Письменное задание A: Выведи без изменений часть отрывка о Вильне между словами «Изобретая традицию: Современная» и «[Канович 2002: 157].» включительно.
Письменное задание B: Чему в отрывке о Вильне уподоблен каждый булыжник виленских мостовых?

Исходный текст:
******************************

Изобретая традицию: Современная русско-еврейская литература - [103]
Он, кажется, снился мне еще в колыбели – задолго до того, как я впервые увидел его наяву; задолго до того, как в сорок пятом он принял меня в свои кровоточащие, задымленные войной объятья; задолго, как в нем вырос могильный холмик […] под ним нашла (нашла ли?) успокоение моя мама [Канович 2002: 157].
Топография города вбирает целый ряд поэтических топосов идишского еврейства. Основным приемом поэтизации служит отождествление бедности, труда и быта евреев в межвоенный период со священными атрибутами еврейской религиозности и библейского прошлого народа Израиля. Каждый булыжник виленских мостовых подобен «обломку Моисеевой скрижали»; рыночные «…торговцы напоминали древних пророков: на ветру развевались их седые космы; глаза горели», а выкрики звучали подобно псалмам; уличная детвора носила царские имена: Юдифь, Руфь, Соломон, Давид; а «от картофельной бабки пахло […] жертвенниками, разложенными на вершинах Иудейских гор» [Там же: 157–158]. Такое сближение противоположных регистров – земного и священного – отсылает к практике сакрализации бедности у евреев местечек и к святости простой, благочестивой жизни. В культуре, приведшей к расцвету хасидизма, разные уровни жизни меняются местами, божественное проявляет себя в малом.

******************************

Исходные данные:
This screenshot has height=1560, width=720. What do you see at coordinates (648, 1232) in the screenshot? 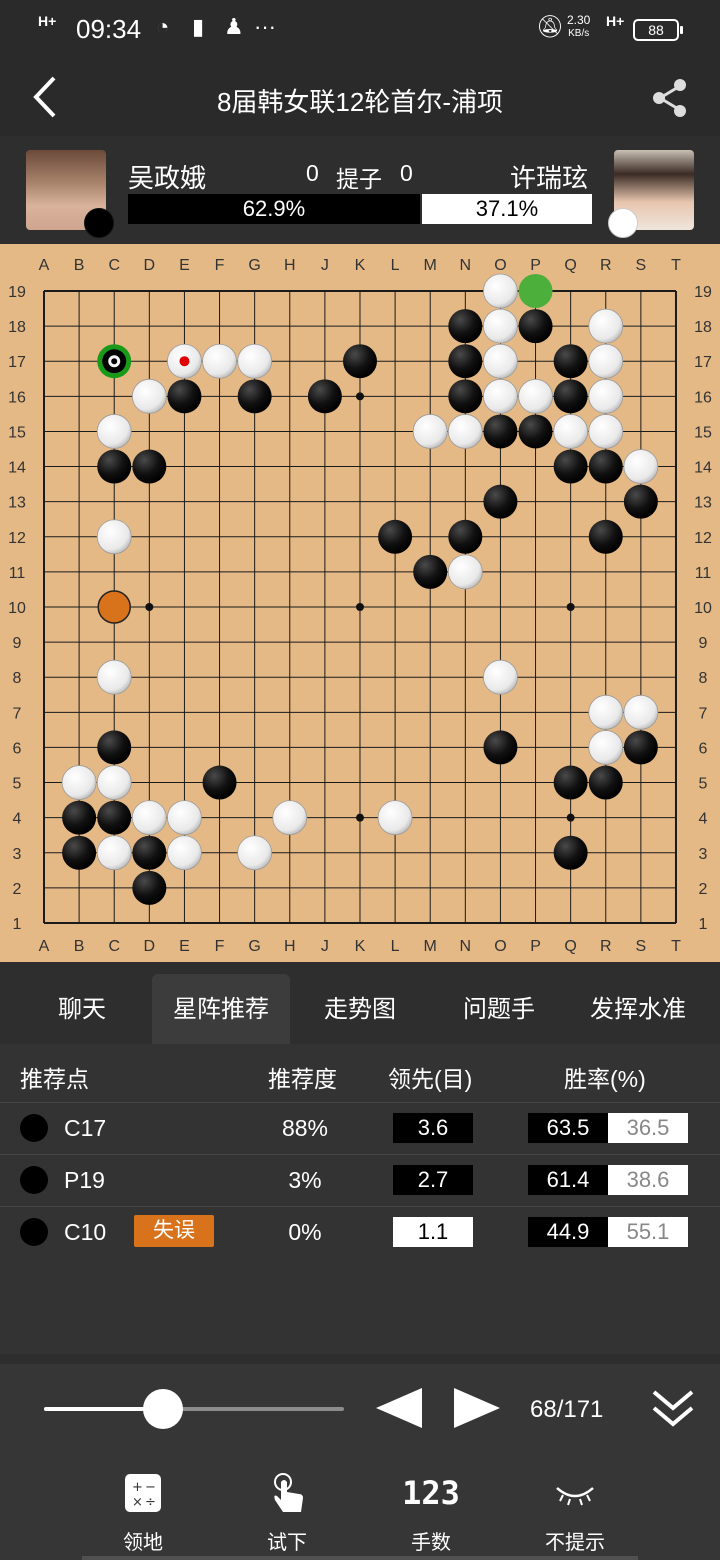
I see `row-white-winrate: 55.1` at bounding box center [648, 1232].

******************************

Результат задания A:
Изобретая традицию: Современная русско-еврейская литература - [103]
Он, кажется, снился мне еще в колыбели – задолго до того, как я впервые увидел его наяву; задолго до того, как в сорок пятом он принял меня в свои кровоточащие, задымленные войной объятья; задолго, как в нем вырос могильный холмик […] под ним нашла (нашла ли?) успокоение моя мама [Канович 2002: 157].

Результат задания B: Обломку Моисеевой скрижали.